Reproduce every line of the listing below word for word, leaving out the pictures.
* * *
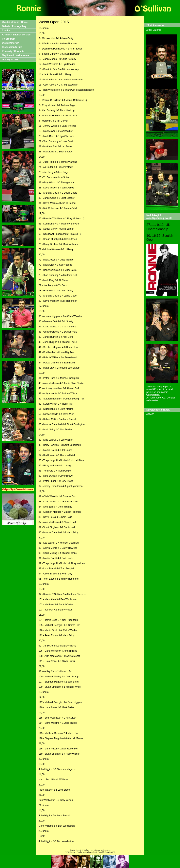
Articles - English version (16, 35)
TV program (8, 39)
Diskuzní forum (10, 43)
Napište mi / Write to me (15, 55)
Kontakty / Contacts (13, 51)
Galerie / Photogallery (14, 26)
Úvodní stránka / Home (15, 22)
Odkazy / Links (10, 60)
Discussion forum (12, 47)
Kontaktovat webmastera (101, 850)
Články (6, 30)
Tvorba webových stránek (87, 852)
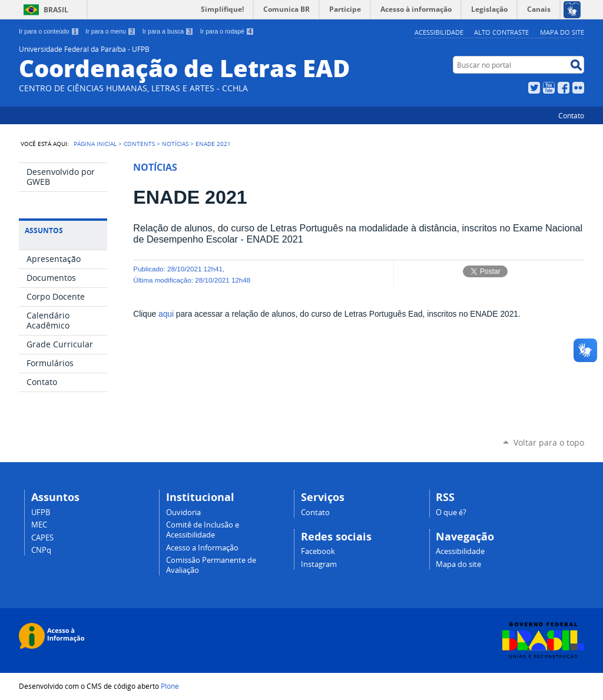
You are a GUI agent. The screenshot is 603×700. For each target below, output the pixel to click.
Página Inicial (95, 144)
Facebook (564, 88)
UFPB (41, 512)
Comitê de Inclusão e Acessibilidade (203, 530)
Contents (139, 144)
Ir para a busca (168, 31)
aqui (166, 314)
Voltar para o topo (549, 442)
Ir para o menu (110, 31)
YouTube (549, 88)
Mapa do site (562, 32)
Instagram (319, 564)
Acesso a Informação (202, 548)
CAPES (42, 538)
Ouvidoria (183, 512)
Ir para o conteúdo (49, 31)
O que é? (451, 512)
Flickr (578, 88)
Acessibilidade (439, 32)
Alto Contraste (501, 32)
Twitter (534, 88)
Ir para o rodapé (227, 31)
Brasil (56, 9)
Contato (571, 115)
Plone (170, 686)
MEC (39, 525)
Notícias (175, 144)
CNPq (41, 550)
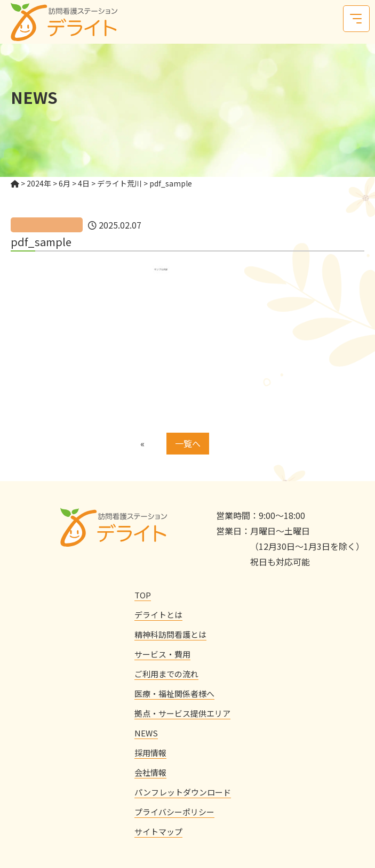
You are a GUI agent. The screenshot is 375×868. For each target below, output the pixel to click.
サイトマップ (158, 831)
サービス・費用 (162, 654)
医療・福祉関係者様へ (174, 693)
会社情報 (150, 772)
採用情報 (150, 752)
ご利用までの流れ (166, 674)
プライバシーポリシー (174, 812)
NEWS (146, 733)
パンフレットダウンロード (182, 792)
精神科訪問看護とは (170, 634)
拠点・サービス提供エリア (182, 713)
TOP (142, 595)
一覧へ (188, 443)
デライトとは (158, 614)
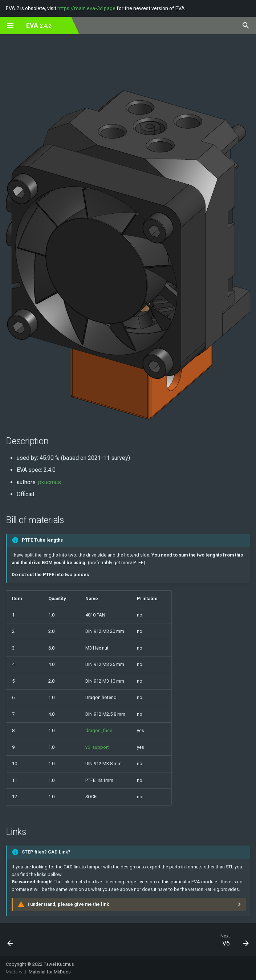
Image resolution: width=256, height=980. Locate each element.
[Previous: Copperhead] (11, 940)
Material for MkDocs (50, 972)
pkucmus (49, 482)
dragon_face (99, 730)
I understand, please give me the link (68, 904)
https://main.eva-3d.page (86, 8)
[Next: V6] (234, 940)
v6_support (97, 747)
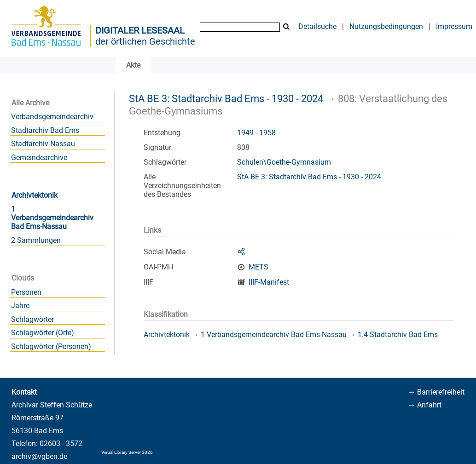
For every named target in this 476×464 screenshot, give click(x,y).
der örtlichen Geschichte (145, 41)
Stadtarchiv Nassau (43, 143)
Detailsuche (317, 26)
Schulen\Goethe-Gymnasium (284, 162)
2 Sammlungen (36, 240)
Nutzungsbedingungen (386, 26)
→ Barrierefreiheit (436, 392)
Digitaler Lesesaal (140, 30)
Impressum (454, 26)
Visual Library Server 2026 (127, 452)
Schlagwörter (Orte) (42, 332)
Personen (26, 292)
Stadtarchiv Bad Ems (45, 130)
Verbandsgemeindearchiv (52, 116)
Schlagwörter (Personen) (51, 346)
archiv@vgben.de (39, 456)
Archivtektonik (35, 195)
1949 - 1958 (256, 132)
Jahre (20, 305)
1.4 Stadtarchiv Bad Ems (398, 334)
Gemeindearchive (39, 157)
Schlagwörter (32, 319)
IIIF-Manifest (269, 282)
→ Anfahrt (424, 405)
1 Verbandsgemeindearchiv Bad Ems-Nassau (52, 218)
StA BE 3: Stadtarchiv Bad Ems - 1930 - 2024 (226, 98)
* * *
- **Response to this exercise**:
Articles - English version (16, 35)
TV program (8, 39)
Diskuzní forum (10, 43)
Napište mi / Write to me (15, 55)
Kontakty / Contacts (13, 51)
Galerie / Photogallery (14, 26)
Úvodní stránka / Home (15, 22)
Odkazy / Links (10, 60)
Discussion forum (12, 47)
Kontaktovat webmastera (101, 850)
Články (6, 30)
Tvorba webových stránek (87, 852)
You are a GUI agent. The screenshot is 603×700. For each target below, output the pixel to click.
Página Inicial (95, 144)
Facebook (564, 88)
UFPB (41, 512)
Comitê de Inclusão e Acessibilidade (203, 530)
Contents (139, 144)
Ir para a busca (168, 31)
aqui (166, 314)
Voltar para o topo (549, 442)
Ir para o menu (110, 31)
YouTube (549, 88)
Mapa do site (562, 32)
Instagram (319, 564)
Acesso a Informação (202, 548)
CAPES (42, 538)
Ouvidoria (183, 512)
Ir para o conteúdo (49, 31)
O que é? (451, 512)
Flickr (578, 88)
Acessibilidade (439, 32)
Alto Contraste (501, 32)
Twitter (534, 88)
Ir para o rodapé (227, 31)
Brasil (56, 9)
Contato (571, 115)
Plone (170, 686)
MEC (39, 525)
Notícias (175, 144)
CNPq (41, 550)
You are a GUI agent. The screenshot is 375×868. For each target below, output the pixel to click.
サイトマップ (158, 831)
サービス・費用 (162, 654)
医療・福祉関係者様へ (174, 693)
会社情報 (150, 772)
採用情報 (150, 752)
ご利用までの流れ (166, 674)
プライバシーポリシー (174, 812)
NEWS (146, 733)
パンフレットダウンロード (182, 792)
精神科訪問看護とは (170, 634)
拠点・サービス提供エリア (182, 713)
TOP (142, 595)
一覧へ (188, 443)
デライトとは (158, 614)
Image resolution: width=256, height=980. Locate each element.
[Previous: Copperhead] (11, 940)
Material for MkDocs (50, 972)
pkucmus (49, 482)
dragon_face (99, 730)
I understand, please give me the link (68, 904)
https://main.eva-3d.page (86, 8)
[Next: V6] (234, 940)
v6_support (97, 747)
For every named target in this 476×464 screenshot, give click(x,y).
der örtlichen Geschichte (145, 41)
Stadtarchiv Nassau (43, 143)
Detailsuche (317, 26)
Schulen\Goethe-Gymnasium (284, 162)
2 Sammlungen (36, 240)
Nutzungsbedingungen (386, 26)
→ Barrierefreiheit (436, 392)
Digitaler Lesesaal (140, 30)
Impressum (454, 26)
Visual Library Server 2026 (127, 452)
Schlagwörter (Orte) (42, 332)
Personen (26, 292)
Stadtarchiv Bad Ems (45, 130)
Verbandsgemeindearchiv (52, 116)
Schlagwörter (Personen) (51, 346)
archiv@vgben.de (39, 456)
Archivtektonik (35, 195)
1949 - 1958 (256, 132)
Jahre (20, 305)
1.4 Stadtarchiv Bad Ems (398, 334)
Gemeindearchive (39, 157)
Schlagwörter (32, 319)
IIIF-Manifest (269, 282)
→ Anfahrt (424, 405)
1 Verbandsgemeindearchiv Bad Ems-Nassau (52, 218)
StA BE 3: Stadtarchiv Bad Ems - 1930 - 2024 (226, 98)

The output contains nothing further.